Brian’s journey with the iconic company started when he began working at a HMV store in Portsmouth at the age of 19, before a promotion to store manager several years later catapulted his rise to the top. He is now recalling his experiences in His Master’s Voice, a new memoir which charts his journey with the firm.

“It was really when I became operations director that I had the power to be able to change things in the business and I think I say in the book that at that stage HMV never had any real goals or ambitions, it was a chain of record stores that was owned by EMI music who weren’t really interested in them. As long as they didn’t lose money, EMI weren’t really interested.”

Under his leadership, the store’s UK presence grew, and even saw the introduction of iconic acts turning up at the Oxford Street store to perform and do signings.

“The one that stands out was when Prince turned up at the Oxford Street store and even I, the managing director at the time, couldn’t get in the store. Someone sent me a photo the other day and it showed the crowd outside in Oxford Street. There I was, outside, because I could not get into the shop!,” he recalls.

But now, under the ownership of Canadian magnate Doug Putnam, Brian is confident that HMV can flourish once again.

“When you read what Doug is saying, he wants music and live bands to be an integral part of all his stores. I don’t follow everything he does, but that has to be the right way forward,” he said.

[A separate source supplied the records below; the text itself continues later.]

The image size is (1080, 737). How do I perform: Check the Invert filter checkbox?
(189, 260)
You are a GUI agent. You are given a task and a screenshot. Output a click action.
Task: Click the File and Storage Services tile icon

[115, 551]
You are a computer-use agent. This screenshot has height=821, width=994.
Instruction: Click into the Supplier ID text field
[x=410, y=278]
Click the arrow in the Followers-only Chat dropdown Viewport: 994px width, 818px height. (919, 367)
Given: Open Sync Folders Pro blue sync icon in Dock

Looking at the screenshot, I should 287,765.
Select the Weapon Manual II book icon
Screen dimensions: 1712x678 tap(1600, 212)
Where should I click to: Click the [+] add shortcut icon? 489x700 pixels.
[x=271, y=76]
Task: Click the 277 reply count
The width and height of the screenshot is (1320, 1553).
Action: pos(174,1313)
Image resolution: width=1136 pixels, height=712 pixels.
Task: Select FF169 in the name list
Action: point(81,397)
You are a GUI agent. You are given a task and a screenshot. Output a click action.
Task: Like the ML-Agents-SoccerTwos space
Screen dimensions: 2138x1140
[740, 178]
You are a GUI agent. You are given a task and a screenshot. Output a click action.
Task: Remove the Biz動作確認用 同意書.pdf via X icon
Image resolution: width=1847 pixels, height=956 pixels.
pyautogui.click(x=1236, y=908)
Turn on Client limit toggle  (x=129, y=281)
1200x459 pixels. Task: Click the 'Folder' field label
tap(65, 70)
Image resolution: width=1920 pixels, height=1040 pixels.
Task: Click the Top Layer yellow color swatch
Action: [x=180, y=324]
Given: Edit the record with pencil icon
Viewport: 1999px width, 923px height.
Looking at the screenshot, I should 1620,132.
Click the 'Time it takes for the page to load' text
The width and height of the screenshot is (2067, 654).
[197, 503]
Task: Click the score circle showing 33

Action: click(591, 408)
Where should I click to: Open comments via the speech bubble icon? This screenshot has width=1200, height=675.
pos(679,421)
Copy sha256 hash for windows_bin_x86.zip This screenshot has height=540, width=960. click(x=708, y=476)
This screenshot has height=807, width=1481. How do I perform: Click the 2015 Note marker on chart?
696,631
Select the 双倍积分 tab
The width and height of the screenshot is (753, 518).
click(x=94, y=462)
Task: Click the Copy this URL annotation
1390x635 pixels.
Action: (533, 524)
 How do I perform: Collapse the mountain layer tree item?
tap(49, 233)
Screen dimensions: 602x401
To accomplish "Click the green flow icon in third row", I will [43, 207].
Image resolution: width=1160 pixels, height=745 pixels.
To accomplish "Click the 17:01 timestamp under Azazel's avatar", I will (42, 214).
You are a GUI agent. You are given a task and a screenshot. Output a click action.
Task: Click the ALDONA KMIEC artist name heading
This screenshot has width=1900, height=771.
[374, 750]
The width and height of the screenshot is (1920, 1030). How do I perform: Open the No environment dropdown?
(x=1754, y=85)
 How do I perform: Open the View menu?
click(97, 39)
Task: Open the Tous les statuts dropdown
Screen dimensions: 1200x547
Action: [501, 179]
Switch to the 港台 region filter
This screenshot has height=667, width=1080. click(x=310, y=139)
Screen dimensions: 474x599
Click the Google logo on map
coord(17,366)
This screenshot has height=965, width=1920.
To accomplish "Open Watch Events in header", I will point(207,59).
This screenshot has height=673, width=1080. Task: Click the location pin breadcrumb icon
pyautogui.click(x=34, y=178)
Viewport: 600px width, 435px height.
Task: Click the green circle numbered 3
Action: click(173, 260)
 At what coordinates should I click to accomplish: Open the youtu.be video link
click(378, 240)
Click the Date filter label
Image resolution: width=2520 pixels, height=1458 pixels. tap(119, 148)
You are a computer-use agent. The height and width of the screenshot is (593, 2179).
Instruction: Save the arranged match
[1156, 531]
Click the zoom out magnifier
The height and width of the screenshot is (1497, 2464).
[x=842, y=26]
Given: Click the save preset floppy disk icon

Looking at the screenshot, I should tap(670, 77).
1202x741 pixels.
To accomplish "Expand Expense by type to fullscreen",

“The fact they’re now opening stores rather than closing them has to give you a flavour of how things are going, and I hear his stores in Canada are doing pretty well. I think part of it too is the kind of tangible magic. It’s all well and good, you know, going on Spotify and streaming a song or an album, but going into the store and browsing something and looking in and discovering that , I think that kind of connection that will never go away. I think that must be part of HMV’s future too.”